The science of gratitude is a hot topic in research these days. In many research studies, gratitude is consistently associated with happiness. In a 2021 Harvard research study, they found that “gratitude helps people feel more positive emotions, relish good experiences, improve their health, deal with adversity and build strong relationships” (Harvard, 2021). Another study by two prominent gratitude researchers, had two groups of participants, one which wrote about things they were grateful for each week and the second group wrote about irritations from the week. After 10 weeks, the grateful group felt better and were more optimistic about their lives, no surprise. What is interesting, is that the gratitude group also exercised more and had fewer healthcare visits during the study showing the connection between gratitude and physical well being. 

Other studies have shown that those who practice gratitude 2-3 times per week report feeling more joy, meaning, happiness and awe in their life experiences. It has also been shown to help heal from prior trauma and help to be more resilient if faced with a future trauma. Gratitude can reduce anxiety and improve general well-being and motivation. The science of gratitude has also shown that gratitude can even reduce inflammatory markers in the body! It has also been shown to improve social relationships across the board.  One such study of partners showed that when individuals took time to express gratitude that their partner felt more positive and also felt more comfortable expressing concerns. 

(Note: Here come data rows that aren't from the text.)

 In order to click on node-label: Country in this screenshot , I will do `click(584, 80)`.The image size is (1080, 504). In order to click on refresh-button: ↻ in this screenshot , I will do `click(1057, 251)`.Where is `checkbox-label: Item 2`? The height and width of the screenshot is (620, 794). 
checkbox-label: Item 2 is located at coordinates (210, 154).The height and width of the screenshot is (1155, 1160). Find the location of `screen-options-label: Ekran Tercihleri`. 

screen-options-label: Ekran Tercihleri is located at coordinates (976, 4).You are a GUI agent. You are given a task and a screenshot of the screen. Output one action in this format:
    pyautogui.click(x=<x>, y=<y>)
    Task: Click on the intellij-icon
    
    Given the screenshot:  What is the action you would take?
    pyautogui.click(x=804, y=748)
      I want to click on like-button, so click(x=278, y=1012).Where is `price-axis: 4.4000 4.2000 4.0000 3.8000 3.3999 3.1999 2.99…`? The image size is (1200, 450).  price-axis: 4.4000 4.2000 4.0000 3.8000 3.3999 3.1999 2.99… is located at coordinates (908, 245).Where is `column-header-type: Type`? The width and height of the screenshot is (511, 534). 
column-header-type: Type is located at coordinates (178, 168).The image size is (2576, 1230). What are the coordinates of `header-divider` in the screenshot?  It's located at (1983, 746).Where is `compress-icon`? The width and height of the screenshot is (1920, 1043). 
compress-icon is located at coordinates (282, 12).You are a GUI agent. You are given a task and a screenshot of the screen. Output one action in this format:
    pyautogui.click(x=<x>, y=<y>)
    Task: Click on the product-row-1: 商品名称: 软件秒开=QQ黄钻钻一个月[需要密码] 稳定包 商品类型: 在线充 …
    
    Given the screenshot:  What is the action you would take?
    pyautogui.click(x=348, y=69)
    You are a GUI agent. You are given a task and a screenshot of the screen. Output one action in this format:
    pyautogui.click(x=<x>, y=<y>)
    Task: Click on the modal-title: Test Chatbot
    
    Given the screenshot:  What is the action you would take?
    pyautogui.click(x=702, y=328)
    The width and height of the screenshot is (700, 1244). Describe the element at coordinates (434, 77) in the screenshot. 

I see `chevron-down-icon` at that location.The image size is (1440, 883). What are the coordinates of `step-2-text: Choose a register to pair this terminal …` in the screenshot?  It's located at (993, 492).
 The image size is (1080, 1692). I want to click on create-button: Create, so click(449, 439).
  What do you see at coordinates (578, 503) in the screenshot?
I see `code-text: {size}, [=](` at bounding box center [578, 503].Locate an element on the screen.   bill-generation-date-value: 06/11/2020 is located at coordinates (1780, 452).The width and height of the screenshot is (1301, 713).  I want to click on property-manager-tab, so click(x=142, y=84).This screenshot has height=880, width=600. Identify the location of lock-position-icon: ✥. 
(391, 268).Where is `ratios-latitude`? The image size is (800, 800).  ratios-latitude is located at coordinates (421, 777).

As with most things in science, there is some debate about what style of gratitude practice is effective or most effective. As it turns out, studies have shown that receiving gratitude seems to be the most potent form. Since we can’t all sit around waiting for others to express how grateful they are, it is also effective to recall in your mind a time when someone showed gratitude to you, in as much detail as possible including how you felt in that moment. You can also think about positive stories of gratitude and thanks of others, such as strangers helping one another. This seems to elicit certain neural circuits in the brain that just thinking about what we are thankful for does not completely activate. Recalling gratitude, either a time where you received gratitude or a story of others gratitude, actually activates physiologic changes in your heart rate and breathing, into a more relaxed state, thus possibly making it a superior way to practice gratitude. 

This is not to say we should not think about the things we are grateful for but according to the most recent science of gratitude, perhaps we should also express our gratitude to those around us and we might just change their neural circuitry and well being. 

All this said, implementing a gratitude practice is a simple and quick thing we can do to improve our well being and the well being of others. Here are some ways to start :

    • Express gratitude to those in your life whom you are thankful for on a regular basis 
    • Write thank-you notes
    • Keep a gratitude journal
    • Count your blessings
    • Pray
    • Meditate
    • *Recall a time when someone expressed their gratitude to you in detail 
    • *Think about a story about when strangers helped one another and expressed thanks 


Happy Thanksgiving, I am grateful you are here.